(Jens Thoms Toerring) writes:
> mt <> wrote:
>> A pointer in an if statement is normal, and may have many meanings,
>> not just limited to non-null. It may mean
>> - whether two pointers are the same;
>> - whether the pointer pointed value is a special value, like
>> if((*p)==1);
>> - if the pointer is char *, more string related function calling may
>> appeared, like if(strcmp(a,b))
>
>> what else does it mean?
>
> Your question doesn't make much sense to me. In an if condition
> you need an expression that has a boolean value (or a value that
> can be converted into a boolean value). And that expression can,
> of course, contain one or more pointers. The number of such ex-
> pressions you can construct is rather large (I guess mostly li-
> mited by the finite amount of storage available when compiling a
> program). So "what else does it mean" is a bit difficult to ans-
> wer. Could you rephrase the question a bit so that it becomes
> clearer what it's all about?
Strictly speaking, an if condition can be any scalar expression.

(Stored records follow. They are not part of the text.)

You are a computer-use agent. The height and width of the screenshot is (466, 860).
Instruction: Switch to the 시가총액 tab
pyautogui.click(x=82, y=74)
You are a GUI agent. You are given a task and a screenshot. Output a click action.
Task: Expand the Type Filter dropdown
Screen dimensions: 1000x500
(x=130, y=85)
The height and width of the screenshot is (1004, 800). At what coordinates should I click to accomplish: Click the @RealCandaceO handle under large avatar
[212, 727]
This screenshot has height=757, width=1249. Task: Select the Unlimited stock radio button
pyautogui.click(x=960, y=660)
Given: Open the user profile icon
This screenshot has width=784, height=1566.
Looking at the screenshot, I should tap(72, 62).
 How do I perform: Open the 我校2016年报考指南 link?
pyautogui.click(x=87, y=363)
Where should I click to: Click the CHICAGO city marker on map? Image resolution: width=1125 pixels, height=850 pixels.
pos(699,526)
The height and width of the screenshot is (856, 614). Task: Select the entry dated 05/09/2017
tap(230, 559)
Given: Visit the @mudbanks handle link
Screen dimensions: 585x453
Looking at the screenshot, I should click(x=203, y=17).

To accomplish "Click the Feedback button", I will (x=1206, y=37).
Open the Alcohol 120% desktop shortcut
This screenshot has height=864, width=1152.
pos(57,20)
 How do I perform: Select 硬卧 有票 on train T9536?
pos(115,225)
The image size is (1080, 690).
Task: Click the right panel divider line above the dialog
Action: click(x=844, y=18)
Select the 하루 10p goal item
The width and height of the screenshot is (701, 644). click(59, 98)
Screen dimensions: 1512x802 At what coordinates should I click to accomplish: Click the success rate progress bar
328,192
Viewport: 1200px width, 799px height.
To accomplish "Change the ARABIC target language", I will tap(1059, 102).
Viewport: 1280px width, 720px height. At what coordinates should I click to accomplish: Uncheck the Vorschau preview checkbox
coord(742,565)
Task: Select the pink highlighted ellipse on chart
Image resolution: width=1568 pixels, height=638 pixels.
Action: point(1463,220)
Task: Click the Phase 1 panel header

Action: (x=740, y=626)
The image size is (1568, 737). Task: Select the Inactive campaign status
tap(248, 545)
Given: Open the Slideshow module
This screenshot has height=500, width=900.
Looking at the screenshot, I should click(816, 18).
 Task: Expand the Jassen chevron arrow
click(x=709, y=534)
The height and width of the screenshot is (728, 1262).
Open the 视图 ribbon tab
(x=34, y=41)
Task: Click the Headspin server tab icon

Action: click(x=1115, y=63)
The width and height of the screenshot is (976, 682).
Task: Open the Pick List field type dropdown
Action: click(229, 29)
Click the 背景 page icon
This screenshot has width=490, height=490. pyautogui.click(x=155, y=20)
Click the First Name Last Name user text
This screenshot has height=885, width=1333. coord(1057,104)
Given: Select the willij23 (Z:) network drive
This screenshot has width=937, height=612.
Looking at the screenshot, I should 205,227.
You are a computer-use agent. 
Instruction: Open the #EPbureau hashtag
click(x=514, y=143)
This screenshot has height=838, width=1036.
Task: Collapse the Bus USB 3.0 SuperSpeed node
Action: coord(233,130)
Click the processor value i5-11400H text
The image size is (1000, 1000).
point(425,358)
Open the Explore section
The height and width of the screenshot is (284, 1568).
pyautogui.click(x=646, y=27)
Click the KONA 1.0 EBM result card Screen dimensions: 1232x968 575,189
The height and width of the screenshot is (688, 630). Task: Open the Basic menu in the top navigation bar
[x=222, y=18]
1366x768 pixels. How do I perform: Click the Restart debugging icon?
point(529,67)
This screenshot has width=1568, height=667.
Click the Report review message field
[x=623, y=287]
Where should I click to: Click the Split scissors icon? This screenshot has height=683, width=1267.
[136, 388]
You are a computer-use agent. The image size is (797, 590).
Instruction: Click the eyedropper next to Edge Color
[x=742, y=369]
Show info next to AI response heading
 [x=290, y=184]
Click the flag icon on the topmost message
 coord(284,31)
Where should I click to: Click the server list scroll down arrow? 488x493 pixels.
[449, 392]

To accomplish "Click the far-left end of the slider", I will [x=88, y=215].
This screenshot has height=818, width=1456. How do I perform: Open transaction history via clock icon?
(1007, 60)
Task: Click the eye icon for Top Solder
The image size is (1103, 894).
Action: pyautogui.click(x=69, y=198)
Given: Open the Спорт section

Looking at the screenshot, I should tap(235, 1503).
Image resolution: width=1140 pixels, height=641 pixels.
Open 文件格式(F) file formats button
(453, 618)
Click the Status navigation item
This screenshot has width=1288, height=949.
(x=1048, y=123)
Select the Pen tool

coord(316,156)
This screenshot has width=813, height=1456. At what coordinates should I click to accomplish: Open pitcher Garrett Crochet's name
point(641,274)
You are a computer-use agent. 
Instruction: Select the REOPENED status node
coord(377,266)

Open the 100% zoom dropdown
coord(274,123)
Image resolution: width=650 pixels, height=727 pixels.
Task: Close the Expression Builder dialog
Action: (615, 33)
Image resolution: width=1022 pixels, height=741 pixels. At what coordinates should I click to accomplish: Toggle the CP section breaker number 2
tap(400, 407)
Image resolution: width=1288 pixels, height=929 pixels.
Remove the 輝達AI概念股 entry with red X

The condition is true if the expression compares unequal to zero
(that's basically 0 for integer types, 0.0 for floating-point types,
NULL for pointer types).
But yes, I'm also having trouble figuring out just what the OP
is asking.
I suppose you could enumerate the contexts in which an expression
of pointer type can appear in a condition (by itself, as the operand
of a "[]", "-", or "+" operator, as an argument in a function call,
as the LHS or RHS of an assignment, etc.). That's certainly easier
than enumerating *all* the possible ways (p + 1, p + 2, ..., p +
0xdeadbeef), but I frankly don't see the use of it.
mt, can you clarify what you're looking for?
--
Keith Thompson (The_Other_Keith)
kst- <http://www.ghoti.net/~kst>
Nokia
"We must do something. This is something. Therefore, we must do this."
-- Antony Jay and Jonathan Lynn, "Yes Minister"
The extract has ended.